--- DATASET CONTENT Enclosed Below ---

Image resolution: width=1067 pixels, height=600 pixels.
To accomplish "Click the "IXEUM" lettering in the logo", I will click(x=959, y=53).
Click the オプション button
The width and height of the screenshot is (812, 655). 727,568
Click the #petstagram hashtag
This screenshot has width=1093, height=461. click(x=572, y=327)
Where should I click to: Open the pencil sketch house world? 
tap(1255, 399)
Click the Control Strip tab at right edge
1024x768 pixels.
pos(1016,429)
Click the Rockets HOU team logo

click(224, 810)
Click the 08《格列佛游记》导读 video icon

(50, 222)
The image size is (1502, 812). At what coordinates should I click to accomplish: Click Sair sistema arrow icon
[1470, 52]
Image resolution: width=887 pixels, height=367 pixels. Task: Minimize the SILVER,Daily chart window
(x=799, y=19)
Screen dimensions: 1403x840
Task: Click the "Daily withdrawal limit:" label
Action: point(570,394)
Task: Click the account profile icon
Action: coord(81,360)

--- End of Enclosed DATASET CONTENT ---

* **WHAT YOU NEED TO DO**
The answer is every entry, copied word for word.

* **ANSWER BELOW**
Image resolution: width=1067 pixels, height=600 pixels.
To accomplish "Click the "IXEUM" lettering in the logo", I will click(x=959, y=53).
Click the オプション button
The width and height of the screenshot is (812, 655). 727,568
Click the #petstagram hashtag
This screenshot has width=1093, height=461. click(x=572, y=327)
Where should I click to: Open the pencil sketch house world? 
tap(1255, 399)
Click the Control Strip tab at right edge
1024x768 pixels.
pos(1016,429)
Click the Rockets HOU team logo

click(224, 810)
Click the 08《格列佛游记》导读 video icon

(50, 222)
The image size is (1502, 812). At what coordinates should I click to accomplish: Click Sair sistema arrow icon
[1470, 52]
Image resolution: width=887 pixels, height=367 pixels. Task: Minimize the SILVER,Daily chart window
(x=799, y=19)
Screen dimensions: 1403x840
Task: Click the "Daily withdrawal limit:" label
Action: point(570,394)
Task: Click the account profile icon
Action: coord(81,360)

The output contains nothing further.